報道写真家から

我々が信じてきた世界の姿は、本当の世界の実像なのか

国民の利益より、業界の利益

2005年11月28日 15時51分35秒 | □経済関連 バブル
「悪者探しに終始すると、マンション業界つぶれますよ、ばたばたと。不動産業界もまいってきますよ。景気がこれでおかしくなるほどの大きな問題です」
26日、自民党武部幹事長発言。耐震強度偽装事件に触れて。
http://www.nikkei.co.jp/news/past/honbun.cfm?i=AT1E2600L%2026112005&g=P3&d=20051126

なかなかみごとな本末転倒だ。
業界が国民を欺き、国民の利益を侵害しているというのに、国民の利益よりも、業界の利益の方が心配とは。政治家の頭の中とは、こういうものだ。

都合の悪い事には蓋をして、国民の目から遠ざければ、それで済むと思っているようだが、旧態依然の政治家の発想というしかない。「民は知らしむべからず、寄らしむべし」「民は愚かに保て」こんな言葉をいまだに金科玉条としているのが政治家だろう。

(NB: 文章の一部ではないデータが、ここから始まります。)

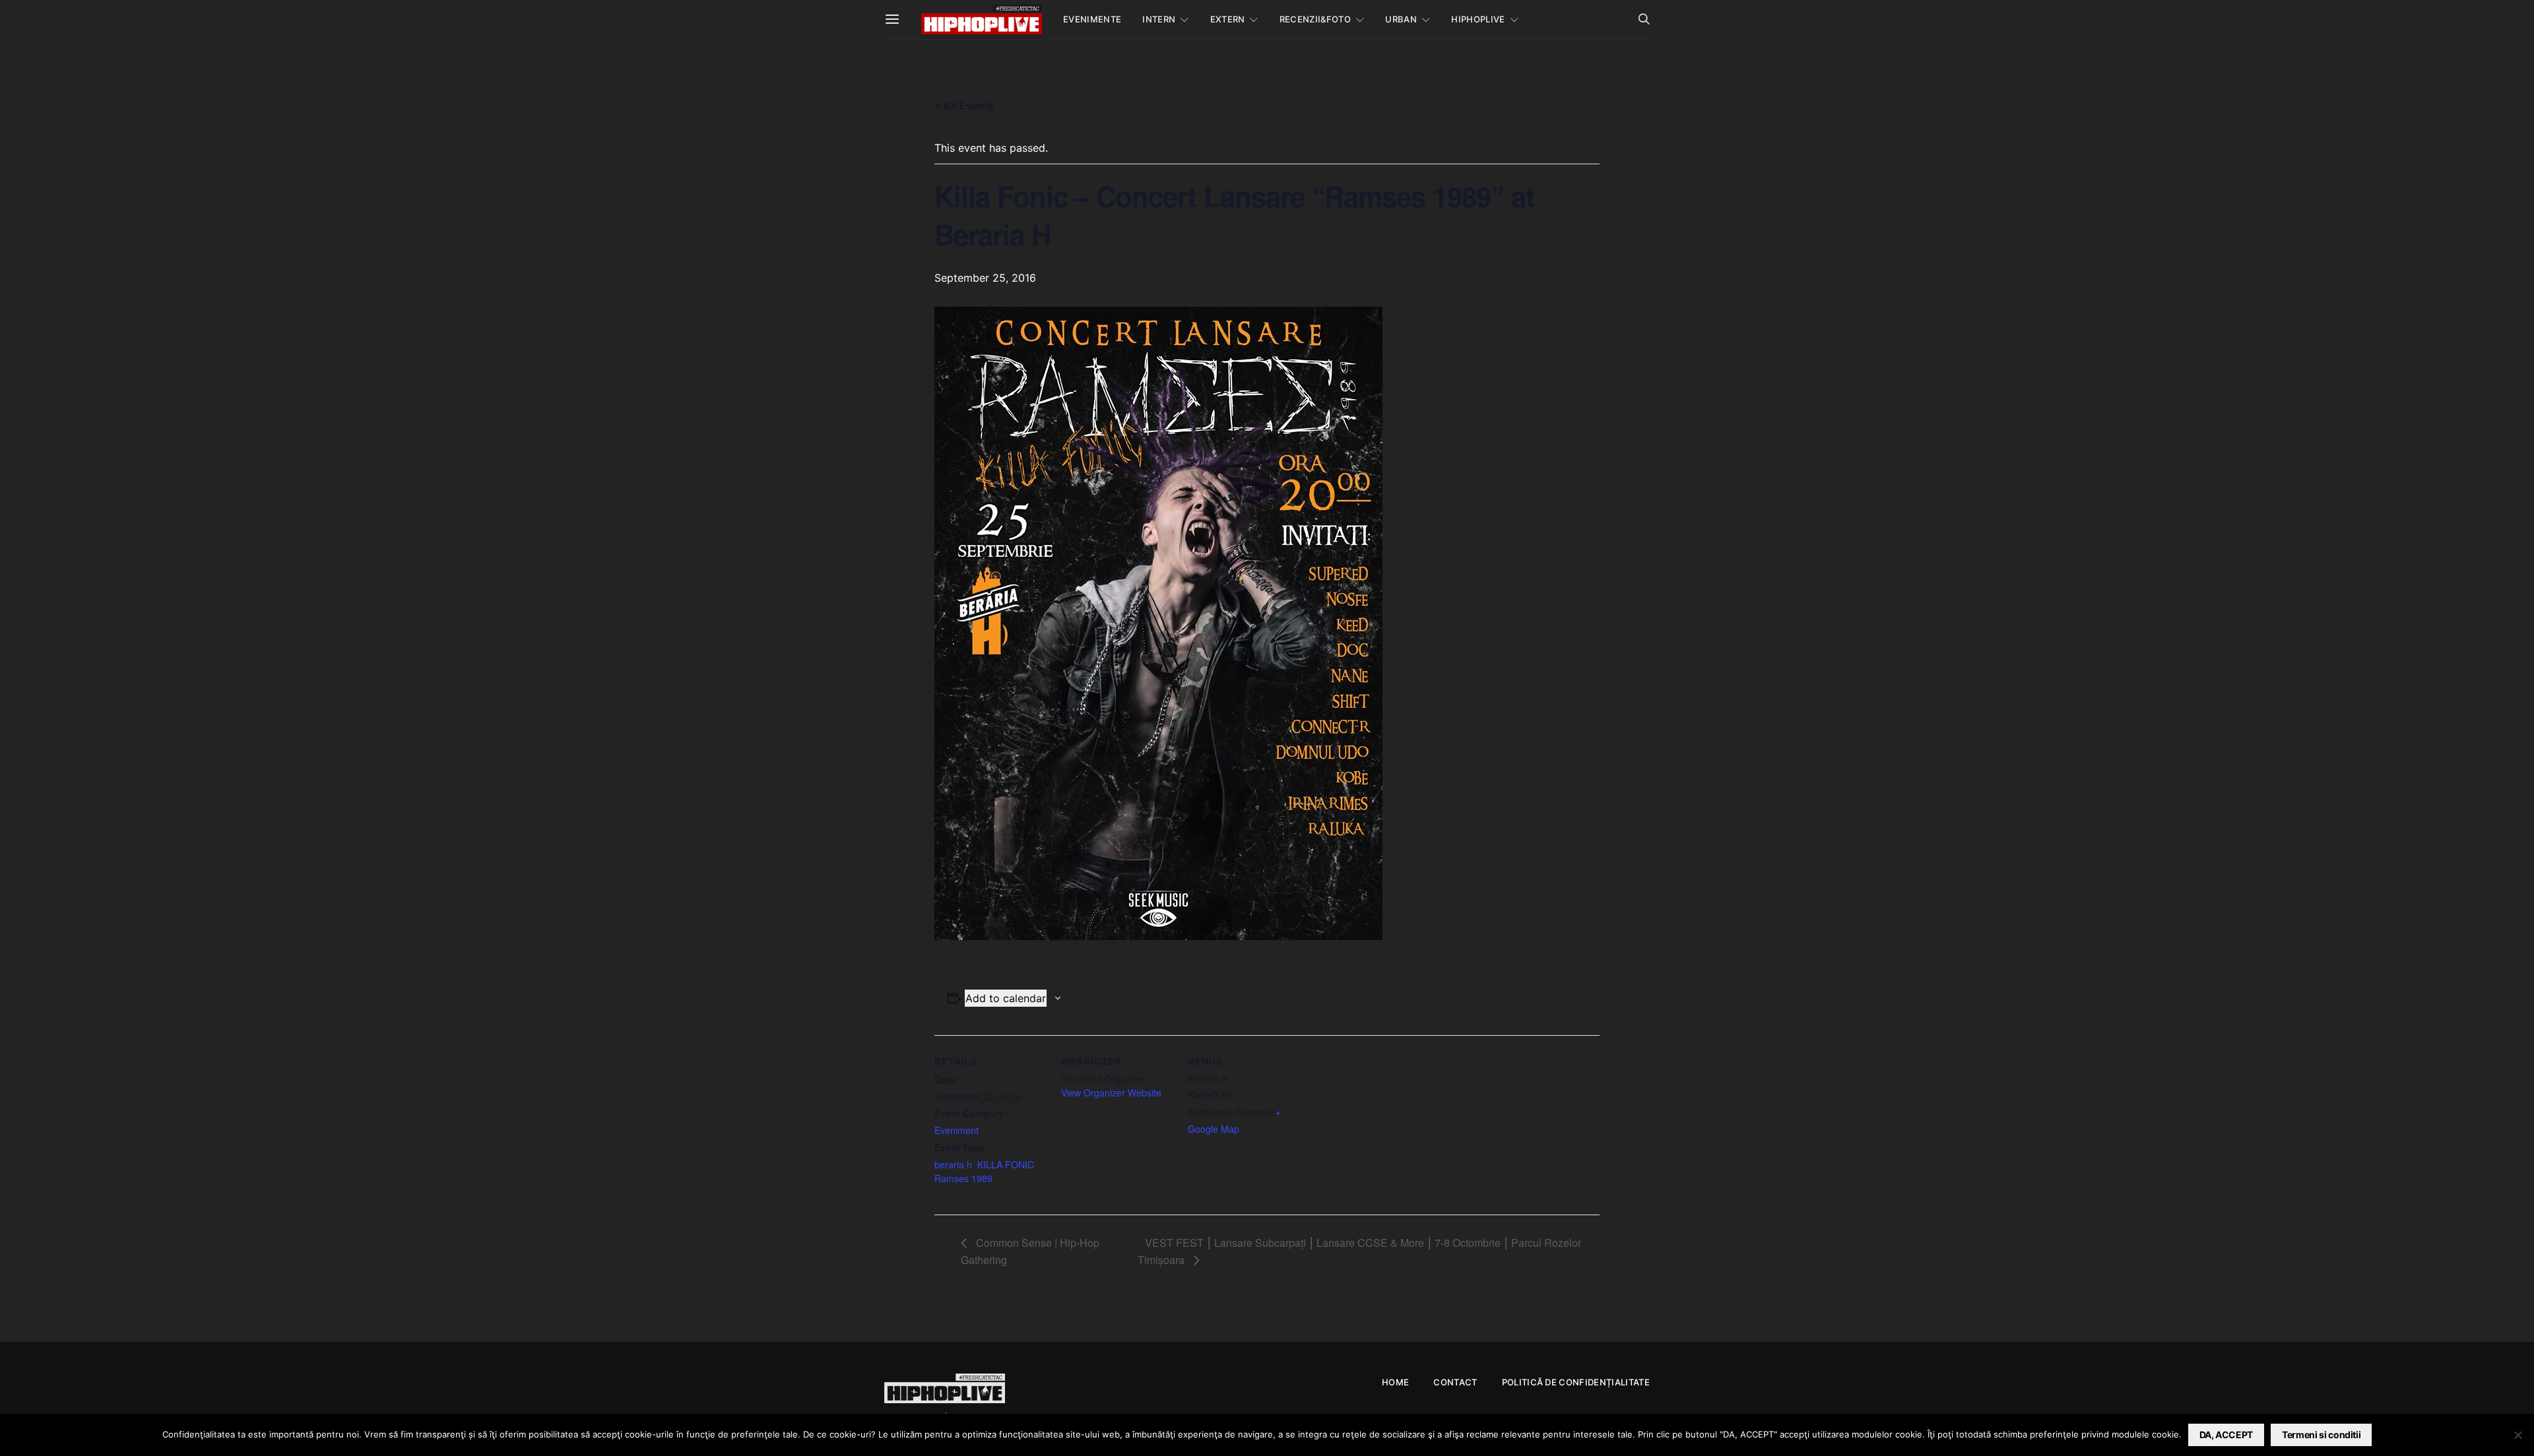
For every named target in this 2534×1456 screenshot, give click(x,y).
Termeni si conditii (2321, 1434)
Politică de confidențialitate (1576, 1382)
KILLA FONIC (1005, 1164)
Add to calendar (1005, 998)
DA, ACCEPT (2226, 1434)
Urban (1401, 19)
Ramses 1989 (963, 1178)
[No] (2517, 1434)
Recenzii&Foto (1315, 19)
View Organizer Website (1111, 1092)
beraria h (953, 1164)
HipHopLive (1478, 19)
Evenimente (1092, 19)
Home (1395, 1382)
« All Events (964, 105)
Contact (1455, 1382)
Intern (1158, 19)
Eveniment (956, 1130)
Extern (1227, 19)
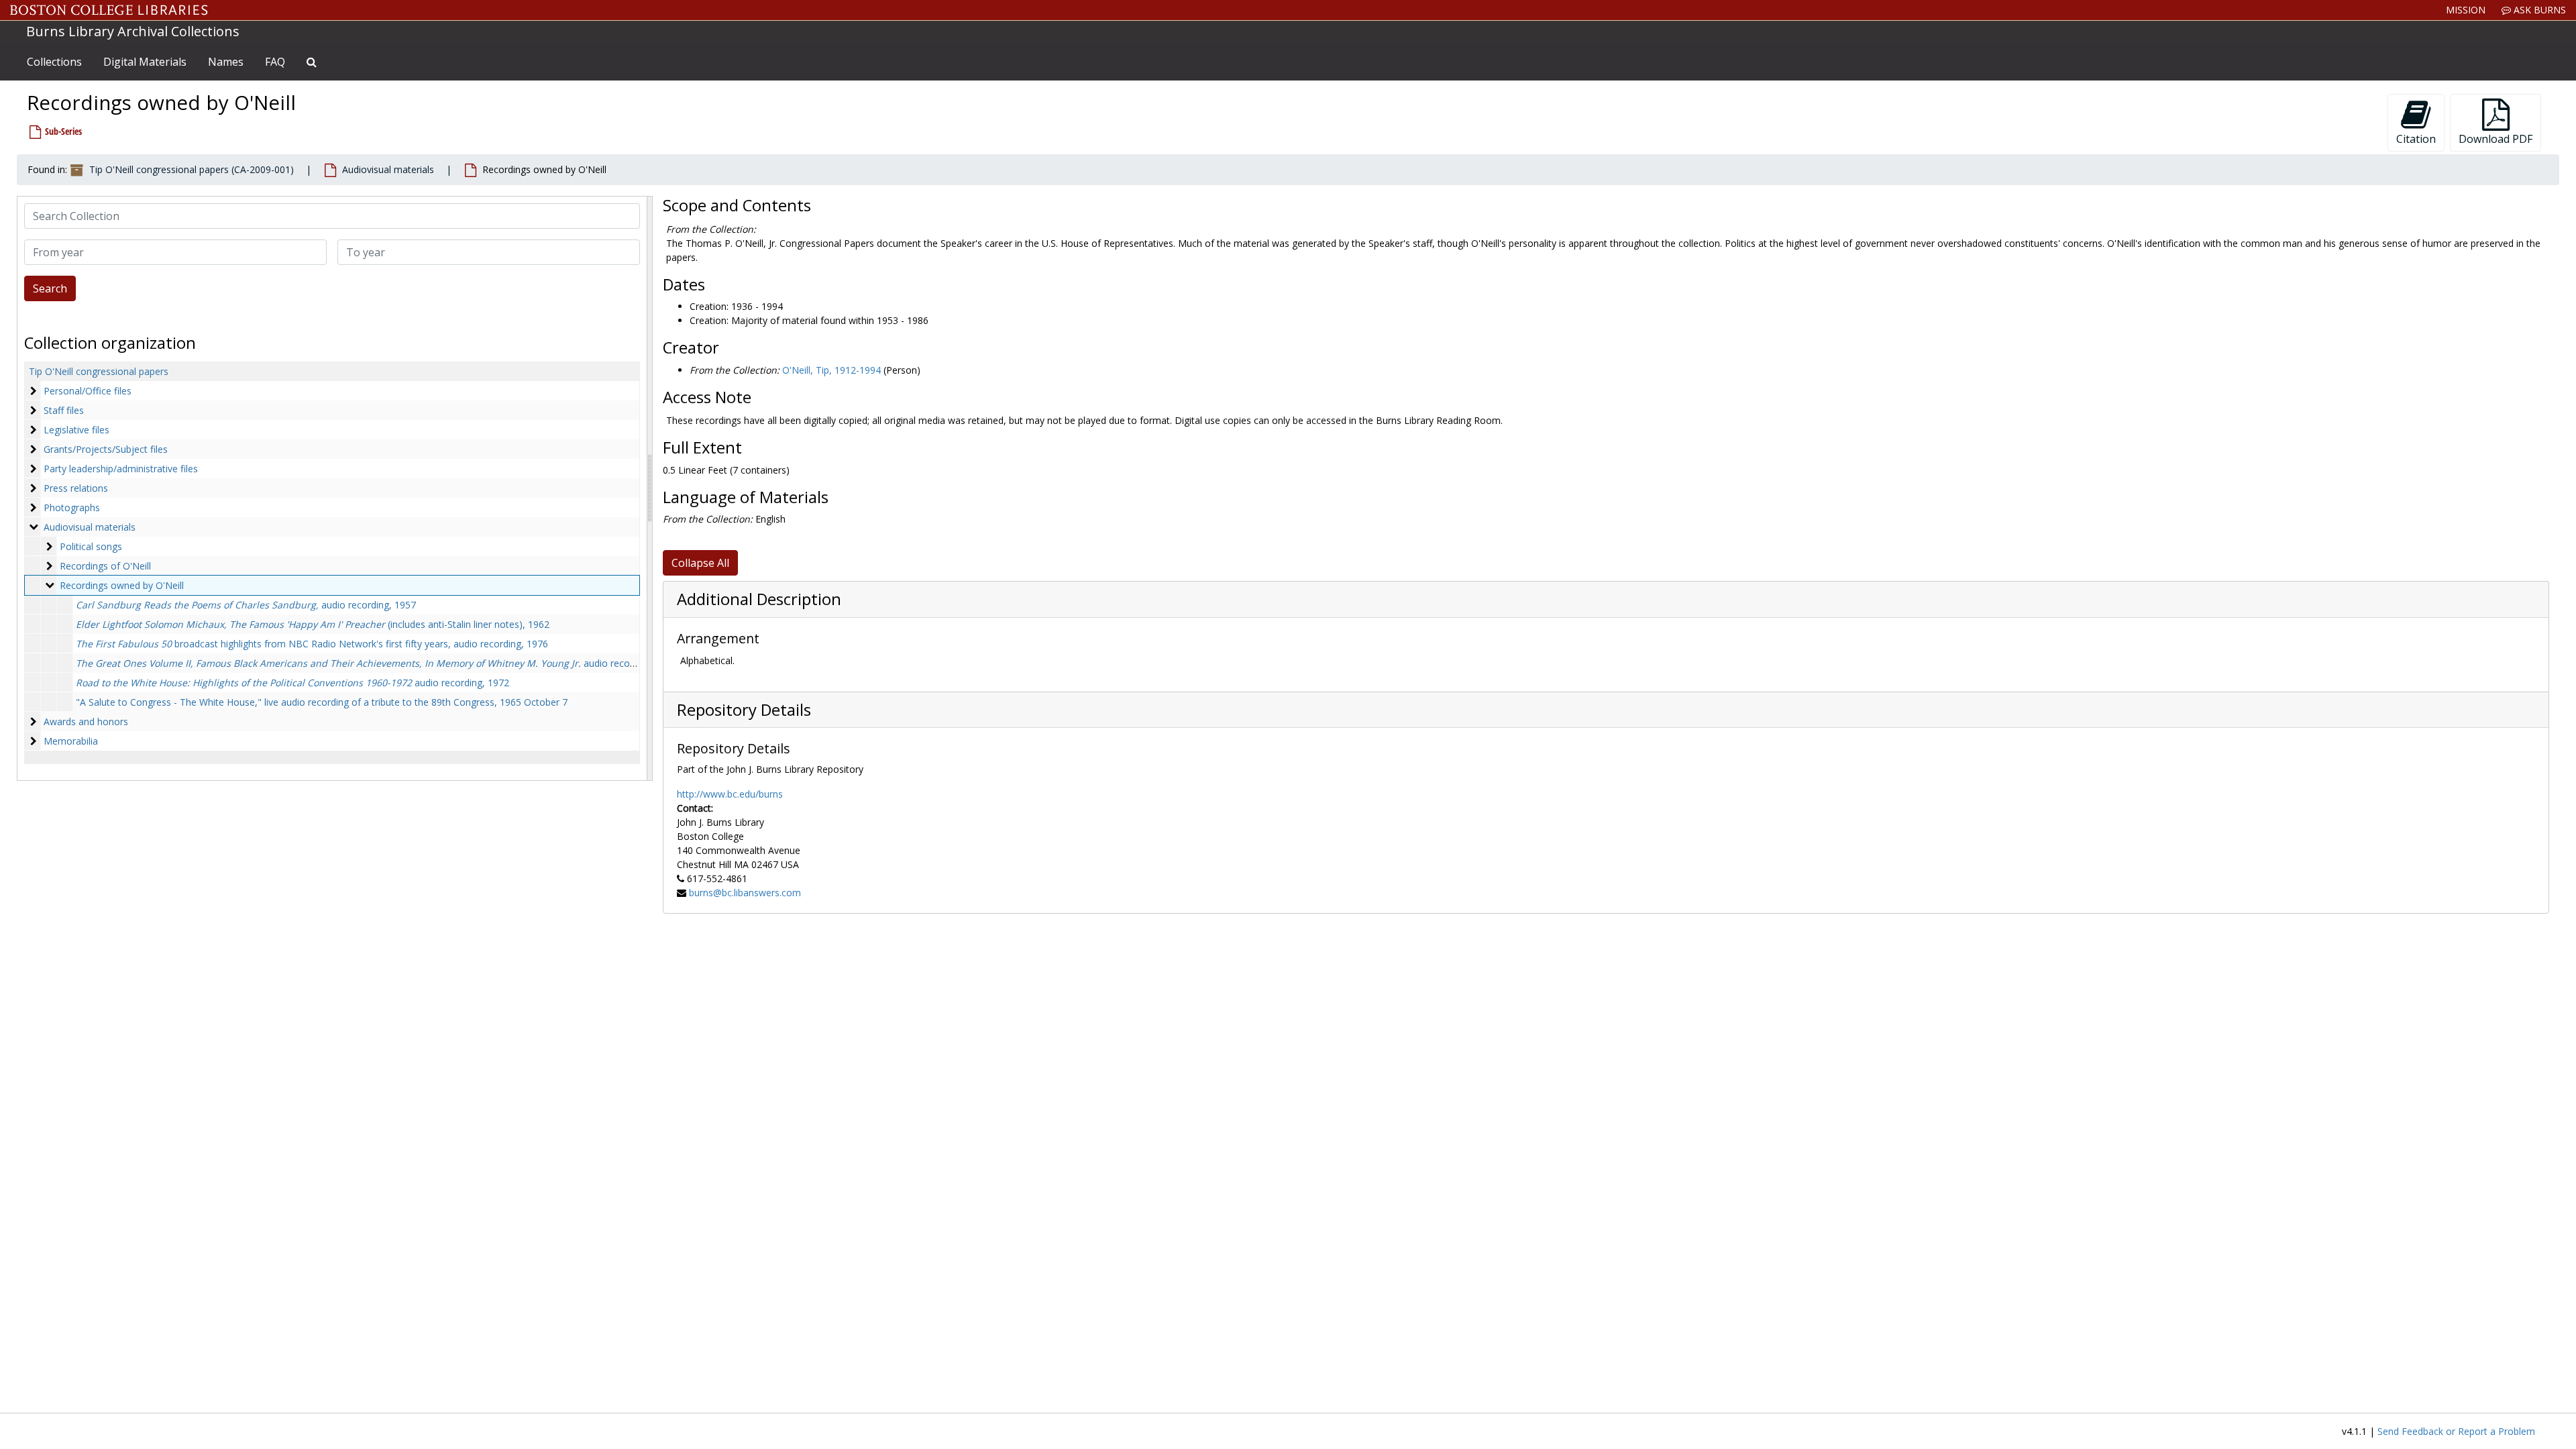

いったい、いつの時代の言葉だ。

武部氏は景気を心配しているようだが、なぜ景気が悪いのかを考えたことがあるのだろうか。
国民を欺く、政界、官界、産業界の三位一体のあり方が信用できないから、景気が悪くなるのだ。国民は、政治家も官僚も企業も信用してはいない。そんな国民不在の、安心して暮らせない社会の中で、大切なおカネを使おうという気持ちになれるだろうか。メディアが電波を使って、いくら笛を吹きまくっても、国民は踊らない。こんな不安な時代に、踊れるわけがない。

景気をよくしたければ、安心して暮らせる社会を築く以外にない。そうすれば、誰もが安心して消費するようになる。そういうことだ。日本には、おカネそのものはふんだんにあるのだから(いまのところ)。

しかし、政治家や官僚、資本家が自らそうした本質に気づくことは期待できない。
彼らの発想は、より手っ取り早く、より楽して、より多くを奪うことだ。
つまり、よりよき社会とは、われわれひとりひとりが築いていくしかないのだ。
誰も代わりにやってくれはしない。
われわれは、もっともっと疑わなければならない。